Good Old Fashioned Rant On Overbearing Copyright Holders
from the who-said-what-now? dept
A bunch of folks have been submitting stories about the ongoing fight between multimillionaire artist Damien Hirst and a teenager he had arrested. If you don't recall, the kid had created some collages, where some of them included an image of a jewel-encrusted skull that Hirst supposedly made and sold for insane amounts of money (reports put it at £50 million). Hirst, apparently got so upset by a 16-year-old kid using the image in his own artwork, that he threatened to sue the kid, and forced the kid to hand over the artwork and to pay £200 to Hirst. A bunch of other artists started creating more artwork using Hirst's skull in protest. But the whole thing got more bizarre lately, after the teen stopped by a Hirst exhibit and took a box of pencils that were in one of the "sculptures" and left a "ransom note" demanding his own artwork back. Except, the police have valued that box of pencils at £500,000 and arrested the kid.

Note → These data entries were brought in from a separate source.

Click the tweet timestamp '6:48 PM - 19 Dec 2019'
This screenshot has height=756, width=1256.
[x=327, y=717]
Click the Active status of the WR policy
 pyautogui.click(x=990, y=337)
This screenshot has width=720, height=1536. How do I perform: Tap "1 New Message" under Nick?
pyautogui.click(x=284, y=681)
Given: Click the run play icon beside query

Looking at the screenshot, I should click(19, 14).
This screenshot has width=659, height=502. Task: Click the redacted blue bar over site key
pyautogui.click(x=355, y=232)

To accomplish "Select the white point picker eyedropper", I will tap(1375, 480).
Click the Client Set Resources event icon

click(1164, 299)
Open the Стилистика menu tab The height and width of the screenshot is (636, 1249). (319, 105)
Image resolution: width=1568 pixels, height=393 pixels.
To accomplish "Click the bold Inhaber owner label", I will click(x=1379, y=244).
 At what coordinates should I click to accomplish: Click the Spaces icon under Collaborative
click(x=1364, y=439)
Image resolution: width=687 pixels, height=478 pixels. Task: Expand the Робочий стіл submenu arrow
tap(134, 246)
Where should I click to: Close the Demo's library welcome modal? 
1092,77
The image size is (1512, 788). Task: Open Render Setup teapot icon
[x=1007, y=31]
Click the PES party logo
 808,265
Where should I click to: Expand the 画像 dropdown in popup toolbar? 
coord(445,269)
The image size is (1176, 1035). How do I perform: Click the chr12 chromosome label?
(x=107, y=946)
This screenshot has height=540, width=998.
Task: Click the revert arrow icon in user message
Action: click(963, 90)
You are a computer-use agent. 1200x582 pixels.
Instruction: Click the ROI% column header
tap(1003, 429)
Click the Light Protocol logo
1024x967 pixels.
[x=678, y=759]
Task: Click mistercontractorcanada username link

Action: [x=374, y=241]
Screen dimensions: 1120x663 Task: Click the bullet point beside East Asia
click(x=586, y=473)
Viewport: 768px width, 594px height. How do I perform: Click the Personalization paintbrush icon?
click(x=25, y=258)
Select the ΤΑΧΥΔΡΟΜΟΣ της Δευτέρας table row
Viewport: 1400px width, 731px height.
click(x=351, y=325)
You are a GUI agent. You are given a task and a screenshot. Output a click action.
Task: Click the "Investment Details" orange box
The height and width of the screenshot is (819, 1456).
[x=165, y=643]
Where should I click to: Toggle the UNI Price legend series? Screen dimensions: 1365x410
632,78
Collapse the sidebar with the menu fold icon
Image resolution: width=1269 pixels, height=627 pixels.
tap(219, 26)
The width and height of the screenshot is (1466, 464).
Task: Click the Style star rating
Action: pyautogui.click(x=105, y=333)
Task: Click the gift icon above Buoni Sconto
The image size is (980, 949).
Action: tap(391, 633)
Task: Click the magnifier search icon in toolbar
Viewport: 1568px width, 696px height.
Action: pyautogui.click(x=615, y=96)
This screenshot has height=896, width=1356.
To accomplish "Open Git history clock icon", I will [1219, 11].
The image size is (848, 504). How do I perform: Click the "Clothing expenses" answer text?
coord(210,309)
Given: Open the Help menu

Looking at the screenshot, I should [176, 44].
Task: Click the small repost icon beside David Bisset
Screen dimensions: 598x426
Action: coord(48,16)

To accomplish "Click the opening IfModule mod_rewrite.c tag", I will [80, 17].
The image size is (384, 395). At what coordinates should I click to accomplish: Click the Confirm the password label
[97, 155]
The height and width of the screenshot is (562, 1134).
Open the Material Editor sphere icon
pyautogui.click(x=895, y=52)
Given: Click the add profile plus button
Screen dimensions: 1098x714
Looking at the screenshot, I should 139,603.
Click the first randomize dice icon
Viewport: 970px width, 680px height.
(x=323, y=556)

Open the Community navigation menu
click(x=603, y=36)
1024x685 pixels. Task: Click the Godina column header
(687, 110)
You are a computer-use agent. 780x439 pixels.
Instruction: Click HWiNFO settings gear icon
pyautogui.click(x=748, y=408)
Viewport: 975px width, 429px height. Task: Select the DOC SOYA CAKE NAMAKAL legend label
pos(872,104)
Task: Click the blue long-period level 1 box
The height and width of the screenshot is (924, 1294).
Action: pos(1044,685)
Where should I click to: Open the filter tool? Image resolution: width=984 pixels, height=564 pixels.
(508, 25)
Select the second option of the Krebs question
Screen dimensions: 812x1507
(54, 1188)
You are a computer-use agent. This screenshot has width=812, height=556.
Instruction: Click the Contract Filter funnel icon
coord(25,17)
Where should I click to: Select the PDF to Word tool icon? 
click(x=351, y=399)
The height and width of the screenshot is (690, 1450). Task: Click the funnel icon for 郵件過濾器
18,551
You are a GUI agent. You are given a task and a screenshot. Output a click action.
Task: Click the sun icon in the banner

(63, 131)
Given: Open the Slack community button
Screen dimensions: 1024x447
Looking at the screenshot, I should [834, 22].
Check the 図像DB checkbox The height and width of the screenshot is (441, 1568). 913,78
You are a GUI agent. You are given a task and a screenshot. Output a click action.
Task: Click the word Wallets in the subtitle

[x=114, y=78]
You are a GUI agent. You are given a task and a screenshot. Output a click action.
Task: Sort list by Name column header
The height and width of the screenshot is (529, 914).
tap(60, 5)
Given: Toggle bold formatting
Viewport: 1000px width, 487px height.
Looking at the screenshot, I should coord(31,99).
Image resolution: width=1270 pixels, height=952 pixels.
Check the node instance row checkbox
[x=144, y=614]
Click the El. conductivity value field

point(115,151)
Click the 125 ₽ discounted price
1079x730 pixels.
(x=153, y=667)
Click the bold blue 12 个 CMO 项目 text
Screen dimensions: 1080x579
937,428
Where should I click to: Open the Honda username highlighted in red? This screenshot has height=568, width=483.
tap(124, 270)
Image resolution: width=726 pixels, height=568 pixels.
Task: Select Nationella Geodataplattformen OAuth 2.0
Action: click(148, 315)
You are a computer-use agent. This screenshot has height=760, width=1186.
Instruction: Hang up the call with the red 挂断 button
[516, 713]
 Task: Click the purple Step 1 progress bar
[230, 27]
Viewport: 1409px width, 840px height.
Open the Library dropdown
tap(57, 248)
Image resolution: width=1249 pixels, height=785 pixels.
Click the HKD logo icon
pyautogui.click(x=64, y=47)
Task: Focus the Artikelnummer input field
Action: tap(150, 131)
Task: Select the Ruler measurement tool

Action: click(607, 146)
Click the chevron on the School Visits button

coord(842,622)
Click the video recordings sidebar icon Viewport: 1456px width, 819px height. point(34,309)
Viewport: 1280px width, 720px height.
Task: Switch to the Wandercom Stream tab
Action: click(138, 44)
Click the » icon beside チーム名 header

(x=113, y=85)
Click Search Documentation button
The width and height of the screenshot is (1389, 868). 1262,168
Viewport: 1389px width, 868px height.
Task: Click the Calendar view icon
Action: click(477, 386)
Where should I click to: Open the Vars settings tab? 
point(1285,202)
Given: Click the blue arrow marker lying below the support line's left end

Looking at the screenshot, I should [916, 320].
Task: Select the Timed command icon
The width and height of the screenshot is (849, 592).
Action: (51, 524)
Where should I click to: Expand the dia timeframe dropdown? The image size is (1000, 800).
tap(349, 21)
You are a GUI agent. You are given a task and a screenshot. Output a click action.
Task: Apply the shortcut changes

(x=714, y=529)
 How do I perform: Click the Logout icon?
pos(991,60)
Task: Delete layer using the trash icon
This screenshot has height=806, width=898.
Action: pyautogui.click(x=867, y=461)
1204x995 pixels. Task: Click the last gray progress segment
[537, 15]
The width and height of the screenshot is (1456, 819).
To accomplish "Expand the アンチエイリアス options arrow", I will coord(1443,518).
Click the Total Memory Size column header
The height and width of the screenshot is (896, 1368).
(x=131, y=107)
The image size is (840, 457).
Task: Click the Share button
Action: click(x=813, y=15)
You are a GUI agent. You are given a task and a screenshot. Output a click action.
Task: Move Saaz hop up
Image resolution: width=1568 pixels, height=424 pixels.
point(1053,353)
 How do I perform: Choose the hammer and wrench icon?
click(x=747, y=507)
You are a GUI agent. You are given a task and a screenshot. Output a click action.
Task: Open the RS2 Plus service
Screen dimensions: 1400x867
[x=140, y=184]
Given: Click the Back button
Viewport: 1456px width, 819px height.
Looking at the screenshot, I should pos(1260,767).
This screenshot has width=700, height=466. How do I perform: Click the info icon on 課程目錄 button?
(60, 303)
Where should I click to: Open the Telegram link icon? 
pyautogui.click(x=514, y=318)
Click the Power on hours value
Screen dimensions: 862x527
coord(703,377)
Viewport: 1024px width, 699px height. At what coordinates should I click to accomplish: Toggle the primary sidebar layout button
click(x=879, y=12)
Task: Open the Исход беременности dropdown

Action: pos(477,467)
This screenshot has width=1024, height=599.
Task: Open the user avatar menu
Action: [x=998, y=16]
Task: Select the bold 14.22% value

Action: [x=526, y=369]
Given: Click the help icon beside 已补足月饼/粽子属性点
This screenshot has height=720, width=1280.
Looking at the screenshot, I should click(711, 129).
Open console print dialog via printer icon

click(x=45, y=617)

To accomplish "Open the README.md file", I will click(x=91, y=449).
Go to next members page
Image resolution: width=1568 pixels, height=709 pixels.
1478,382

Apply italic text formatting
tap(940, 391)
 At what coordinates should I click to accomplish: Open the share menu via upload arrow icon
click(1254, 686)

Yikes.I wasn't sure I was going to write about it, but then a lot more of you also pointed to this beautiful old-fashioned rant by Charlie Brooker where he does a lovely job tying the "Damien Hirst puts a kid in jail" story to the new effort to kick file sharers offline in the UK. Basically, they're both stories about huge, ridiculous wealthy copyright holders totally overreacting to a rather minor inconsequential infringement. The whole thing is good, but here's a taste:
The vast majority of people who illegally download music from the internet do so because they bloody love music. They're resorting to theft because they're either too skint to afford 79p per track (often because they're students), or because what they're looking for is too obscure to find by commercial means, or because it's been leaked and isn't officially available and they're just too damn excited to wait. In the main, these are dedicated fans: precisely the same audience who in days of yore would've filled C90 cassettes with songs taped off the radio. In its heyday, the Radio 1 Sunday evening Top 40 countdown constituted the biggest file-sharing portal in British history, with millions of users hooked up simultaneously, mercilessly downloading content to their tape decks.
The government and the music industry should cheerfully view these people as eager young addicts. Let them have their illicit free samples because once they're hooked, they'll cough up later: when they've got more money, when the tracks are easier to find via legitimate means, or when they go to see an act they only discovered via free illegal downloads play live (and pay £30 for a ticket, £30 for drinks, and £30 for a poster and T-shirt).